Por Maurício Tolmasquim*
Nos últimos vinte anos vem ocorrendo uma mudança importante da matriz elétrica mundial. O combate às mudanças climáticas e à redução dos custos das fontes energéticas “não convencionais” vêm permitindo um aumento expressivo da participação das energias renováveis na geração de eletricidade. O mesmo vem ocorrendo no Brasil, onde há uma forte expansão da capacidade instalada das energias eólica e solar.
Apesar de serem renováveis, possuírem baixo conteúdo em carbono, e terem pequeno impacto ambiental local, a geração eólica e solar é variável e pouco previsível, o que impõe um desafio para a operação segura do sistema elétrico.

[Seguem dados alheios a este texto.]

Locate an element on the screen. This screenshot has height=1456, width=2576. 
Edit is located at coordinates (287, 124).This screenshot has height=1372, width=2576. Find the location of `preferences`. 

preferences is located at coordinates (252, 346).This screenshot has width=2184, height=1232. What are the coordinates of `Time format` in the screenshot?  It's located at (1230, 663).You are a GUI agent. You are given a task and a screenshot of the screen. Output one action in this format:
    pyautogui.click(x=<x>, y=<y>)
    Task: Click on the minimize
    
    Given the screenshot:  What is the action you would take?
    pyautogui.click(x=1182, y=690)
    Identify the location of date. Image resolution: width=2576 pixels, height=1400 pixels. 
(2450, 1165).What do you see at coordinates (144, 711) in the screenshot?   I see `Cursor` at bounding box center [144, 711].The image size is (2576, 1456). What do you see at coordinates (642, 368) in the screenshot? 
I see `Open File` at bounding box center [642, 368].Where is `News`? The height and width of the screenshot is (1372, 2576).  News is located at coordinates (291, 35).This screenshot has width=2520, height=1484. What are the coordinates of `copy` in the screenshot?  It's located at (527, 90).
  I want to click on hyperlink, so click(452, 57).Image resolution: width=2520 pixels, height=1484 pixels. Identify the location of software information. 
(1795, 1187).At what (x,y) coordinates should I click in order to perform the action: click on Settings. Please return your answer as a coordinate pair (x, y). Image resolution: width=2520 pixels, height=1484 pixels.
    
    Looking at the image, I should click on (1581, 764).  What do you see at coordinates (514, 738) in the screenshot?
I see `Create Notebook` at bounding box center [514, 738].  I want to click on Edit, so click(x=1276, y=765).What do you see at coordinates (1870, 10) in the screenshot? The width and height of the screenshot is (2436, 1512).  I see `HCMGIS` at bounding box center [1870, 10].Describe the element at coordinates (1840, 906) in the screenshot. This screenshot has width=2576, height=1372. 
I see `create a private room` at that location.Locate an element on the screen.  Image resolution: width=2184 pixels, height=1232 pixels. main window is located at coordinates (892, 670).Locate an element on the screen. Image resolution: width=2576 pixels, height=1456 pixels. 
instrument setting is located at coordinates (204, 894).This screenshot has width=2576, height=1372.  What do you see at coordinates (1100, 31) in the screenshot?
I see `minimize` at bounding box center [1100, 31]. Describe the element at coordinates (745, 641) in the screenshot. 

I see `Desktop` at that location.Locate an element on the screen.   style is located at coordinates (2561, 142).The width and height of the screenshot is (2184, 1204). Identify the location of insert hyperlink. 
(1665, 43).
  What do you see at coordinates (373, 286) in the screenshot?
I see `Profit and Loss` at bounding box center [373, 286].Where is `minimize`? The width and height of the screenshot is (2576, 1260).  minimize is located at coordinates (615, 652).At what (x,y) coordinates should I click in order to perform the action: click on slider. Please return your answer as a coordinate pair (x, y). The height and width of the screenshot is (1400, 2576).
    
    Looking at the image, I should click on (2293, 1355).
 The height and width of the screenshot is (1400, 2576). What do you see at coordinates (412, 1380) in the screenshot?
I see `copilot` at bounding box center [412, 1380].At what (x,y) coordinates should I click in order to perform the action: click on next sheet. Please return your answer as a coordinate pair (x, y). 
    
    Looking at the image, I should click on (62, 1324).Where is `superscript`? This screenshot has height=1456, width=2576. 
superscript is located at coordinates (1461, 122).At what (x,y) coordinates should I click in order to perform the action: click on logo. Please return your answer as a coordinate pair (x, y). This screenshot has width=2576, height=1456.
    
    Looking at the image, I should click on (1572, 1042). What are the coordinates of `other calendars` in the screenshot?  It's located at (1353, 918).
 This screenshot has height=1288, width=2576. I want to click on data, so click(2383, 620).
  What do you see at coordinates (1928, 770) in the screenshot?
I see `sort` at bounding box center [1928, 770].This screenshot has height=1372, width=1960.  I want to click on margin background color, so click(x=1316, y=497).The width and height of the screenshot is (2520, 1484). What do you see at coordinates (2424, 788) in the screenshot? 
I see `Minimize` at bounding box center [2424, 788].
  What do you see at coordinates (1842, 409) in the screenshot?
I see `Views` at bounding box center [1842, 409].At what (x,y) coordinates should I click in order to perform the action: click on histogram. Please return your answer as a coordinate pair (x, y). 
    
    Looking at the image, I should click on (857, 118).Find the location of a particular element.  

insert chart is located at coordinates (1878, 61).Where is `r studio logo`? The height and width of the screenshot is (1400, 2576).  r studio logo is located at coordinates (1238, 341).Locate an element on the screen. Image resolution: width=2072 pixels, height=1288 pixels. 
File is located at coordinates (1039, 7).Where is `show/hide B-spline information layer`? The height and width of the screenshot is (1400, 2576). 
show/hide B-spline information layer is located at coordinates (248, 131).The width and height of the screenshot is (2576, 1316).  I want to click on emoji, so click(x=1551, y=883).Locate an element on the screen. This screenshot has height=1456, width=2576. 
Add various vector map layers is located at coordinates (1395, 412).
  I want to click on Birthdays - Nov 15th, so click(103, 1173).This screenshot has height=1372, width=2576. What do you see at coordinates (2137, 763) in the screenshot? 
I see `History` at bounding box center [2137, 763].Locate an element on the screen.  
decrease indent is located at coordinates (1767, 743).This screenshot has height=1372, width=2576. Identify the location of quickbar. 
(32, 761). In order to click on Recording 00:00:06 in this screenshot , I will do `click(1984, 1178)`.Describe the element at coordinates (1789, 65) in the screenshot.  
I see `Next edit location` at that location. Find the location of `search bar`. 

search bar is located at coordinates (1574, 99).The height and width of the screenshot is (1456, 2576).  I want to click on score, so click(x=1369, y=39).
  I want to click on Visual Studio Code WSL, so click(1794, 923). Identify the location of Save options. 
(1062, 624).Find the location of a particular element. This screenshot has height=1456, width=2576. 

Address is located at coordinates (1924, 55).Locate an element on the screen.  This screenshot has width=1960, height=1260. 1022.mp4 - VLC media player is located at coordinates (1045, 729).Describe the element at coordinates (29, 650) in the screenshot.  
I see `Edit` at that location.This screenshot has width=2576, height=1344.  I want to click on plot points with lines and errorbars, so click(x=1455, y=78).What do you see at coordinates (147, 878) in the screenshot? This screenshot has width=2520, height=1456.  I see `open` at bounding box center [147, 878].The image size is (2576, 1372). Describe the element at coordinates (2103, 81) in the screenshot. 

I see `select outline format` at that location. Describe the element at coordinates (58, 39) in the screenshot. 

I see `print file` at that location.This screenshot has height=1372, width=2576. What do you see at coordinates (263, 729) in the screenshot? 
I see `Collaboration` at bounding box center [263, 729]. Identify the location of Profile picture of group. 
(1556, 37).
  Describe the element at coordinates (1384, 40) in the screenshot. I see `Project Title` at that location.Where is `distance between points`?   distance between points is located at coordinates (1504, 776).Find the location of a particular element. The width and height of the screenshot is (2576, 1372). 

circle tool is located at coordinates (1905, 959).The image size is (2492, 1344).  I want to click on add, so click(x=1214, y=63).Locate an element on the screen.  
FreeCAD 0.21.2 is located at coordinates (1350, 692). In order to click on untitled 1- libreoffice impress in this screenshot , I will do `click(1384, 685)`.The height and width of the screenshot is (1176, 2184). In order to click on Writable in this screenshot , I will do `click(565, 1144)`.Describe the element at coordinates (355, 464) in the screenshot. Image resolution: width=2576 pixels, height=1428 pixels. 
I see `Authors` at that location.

Tornar o sistema elétrico mais flexível, ou seja, capaz de acomodar as mudanças da demanda e oferta de energia rapidamente e de forma confiável, é o caminho para aumentar a participação das fontes energéticas intermitentes de forma segura. O aumento da flexibilidade do sistema passa pela implementação de medidas operacionais, expansão da malha de transmissão, expansão do armazenamento, incentivo a resposta pela demanda e priorização da geração flexível.
As medidas operacionais, tais como melhor gerenciamentos de reserva, redução do tempo de despacho e melhoria de previsão, podem ser implementadas com baixo custo de investimento. A expansão da malha de transmissão, apesar de exigir investimentos vultosos, permite o aproveitamento da complementaridade entre as usinas de uma mesma fonte de energia e entre fontes de energia com regimes de geração complementares. Já o armazenamento, seja por meio de hidrelétricas reversíveis ou baterias, permite o gerenciamento de energia do sistema e a manutenção da qualidade da potência elétrica fornecida. Ele cria demanda nos momentos de excesso de eletricidade e serve de suprimento durante os momentos de escassez. A resposta da demanda, por sua vez, viabilizada pelo desenvolvimento das tecnologias digitais e por sinais de preços adequados, fornece incentivos ao consumidor de consumir menos nos momentos de alta demanda e baixa oferta e simetricamente, consumir mais nos momentos de baixa demanda líquida.
A geração flexível a partir de hidrelétricas com reservatórios e turbinas a gás de partida rápida, complementa o leque de ações elencadas. As hidrelétricas com reservatórios podem em alguns minutos atingir a plena capacidade de funcionamento e em menos de um segundo aumentar ou diminuir em 50% a sua geração. Apesar destes atributos, as hidroelétricas com reservatório sofrem uma grande oposição da opinião pública em função dos seus potenciais impactos sócios ambientais, sobretudo aquelas localizadas na região amazônica.
As termelétricas a gás flexíveis podem ser rapidamente ligadas ou desligadas e ter prontamente a sua geração aumentada ou diminuída. Portanto, se adequam as variações frequentes da geração inerentes as fontes renováveis intermitentes. As termelétricas inflexíveis, seja por questões tecnológicas (por exemplo, carvão ou nuclear) ou por questões contratuais (por exemplo, gás natural) levam a perda da capacidade do sistema elétrico de se adaptar a variabilidade dos recursos naturais. Assim, elas tornam o despacho mais caro e mais poluente, visto que devem ser obrigatoriamente despachadas mesmo em momentos de boa hidrologia, bons ventos ou alta irradiação solar.
Para o sistema elétrico as térmicas a gás ideais são aquelas que funcionem apenas quando necessárias para garantir a segurança do sistema. No entanto, para atender a dinâmica do setor de gás nacional, elas não são as mais adequadas. A garantia de uma demanda firme de gás é fundamental tanto para a produção de gás associado a produção de petróleo, bem como para a amortização dos caros gasodutos.
Assim, vivemos um dilema no setor energético brasileiro: garantir a flexibilidade do sistema elétrico ou garantir uma âncora para o mercado de gás nacional?
É claro que existem soluções para este dilema como a implementação de um mercado secundário para o gás natural ou a viabilização do seu armazenamento. Contudo, apesar de possíveis, estas são soluções mais complexas.
*Maurício Tolmasquim é professor titular da Coppe/UFRJ, ex-presidente da Empresa de Pesquisa Energética (EPE) e ex-secretário-executivo do Ministério de Minas e Energia.